## E-tivity   - Binary Logistic regression - Task A
There are many situations where some $y$ should be a noisy
representation of some function of $x_1,\ldots,x_p$, but the 
response outcomes $y$ are binary.

Binary logistic regression corresponds to this probabilistic model

$$
p\left(y|w^T x \right)=\phi(w^T x)^{y}(1-\phi(w^T x ))^{1-y}  \text{ for } y=0,1
$$

where $w \in \mathbb{R}^p$ is the vector if coefficient and $\phi(\cdot)$ is some sigmoid function,e.g.,

* Logistic function: $\phi(x)=1/(1+e^{-x})$
* probit function: $\phi(x)=0.5(1+\text{erf}(x/\sqrt{2}))$


Given $N$ training data, the likelihood function assuming that all the observations in the sample are independently Bernoulli distributed is

$$
{\displaystyle {\begin{aligned}L(\theta \mid x)&=\Pr(Y\mid X;\theta )\\&=\prod_{i=1}^Np(y_{i}\mid x_{i};\theta )\\&=\prod _{i=1}^N\phi(w^T x_{i})^{y_{i}}(1-\phi(w^T x_{i}))^{(1-y_{i})}\end{aligned}}}
$$

Our goal is to find the maximum likelihood estimate of the vector of the parameters $w$, that is to solve the optimisation problem

$$
\hat{w} =\arg\max_{w \in \mathbb{R}^p} \prod _{i=1}^N\phi(w^T x_{i})^{y_{i}}(1-\phi(w^T x_{i}))^{(1-y_{i})}
$$

The product of probability (that are numbers between $0$ and $1$) can become very small for large $N$
and can lead to arithmetic underflow problems.
To avoid this problem, one typically maximises the logarithm of the likelihood function (log transform).
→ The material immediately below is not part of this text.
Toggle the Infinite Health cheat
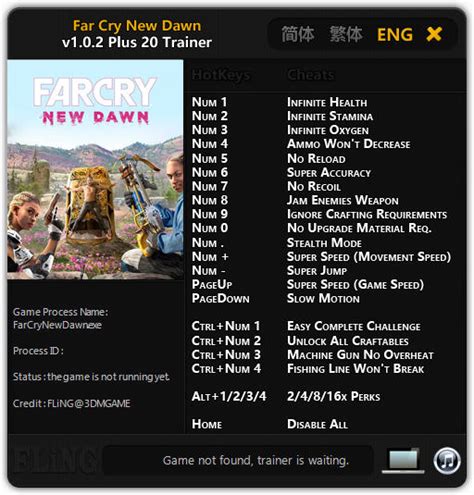474x495 pixels. click(x=327, y=102)
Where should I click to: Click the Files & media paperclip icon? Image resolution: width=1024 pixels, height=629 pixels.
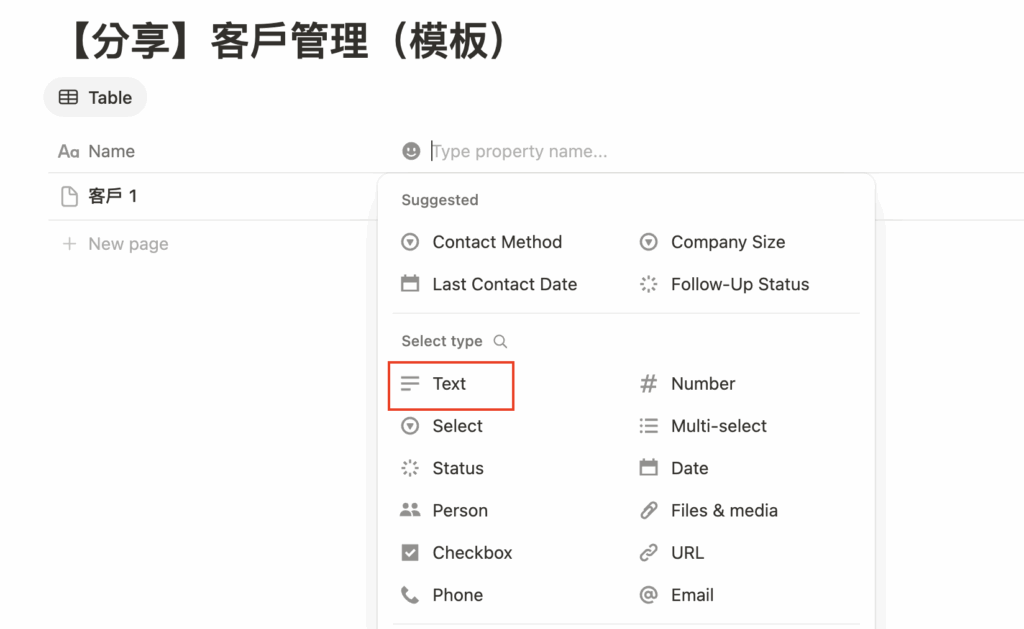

In fact, one can prove that for any nonnegative function

$$
\arg\max_{x} f(x) = \arg\max_{x} \log(x)  
$$

and, therefore, we actually solve:

$$
\hat{w} =\arg\max_{w \in \mathbb{R}^p}  \sum _{i=1}^{N}y_{i}\log(\phi(w^T x_{i}))+(1-y_{i})\log(1-\phi(w^T x_{i}))
 $$

which is maximized using optimization techniques.

**Reguralisation**
In general-recipe ML, reguralisation is used to reduce the problem of overfitting. 
Therefore, actually the problem we aim to solve is

$$
\hat{w} =\arg\max_{w \in \mathbb{R}^p}  \sum _{i=1}^{N}y_{i}\log(\phi(w^T x_{i}))+(1-y_{i})\log(1-\phi(w^T x_{i})) + \alpha||w||_2^2
 $$
 
 where $ \alpha$ is the reguralisation constant (a design parameter that is usually selected via cross-validation, note that $ \alpha\geq0$) and $||w||_2^2=\sum_{=1}^{p} w_i^2$. 


We assume that you know how logistic regression works: (i) how to compute the predicted probability; (ii) how to return the predicted class.


## Task A
Part 1 Theorethical questions: 

    What type of optimisation problem is it?
    1. Is it univariate or multivariate?
    2. Is it linear or nonlinear?
    3. Is it convex or not? (google it and cite your font, how is the fast way to prove it?)
    4. Is it constrained?
    
Part 2: The goal of this part is to reimplement **totally** from scratch the class LogisticRegression, that mimics the corresponding class in `Sklearn`. 
* The class must be flexible: the user can choose any type of differentiable (w.r.t. the parameters $w$) sigmoid function and the class must work for any number of features $p$ (suggestion: use `autograd` library). 
* As optimizer you should use `local_descent` with  `line_research`.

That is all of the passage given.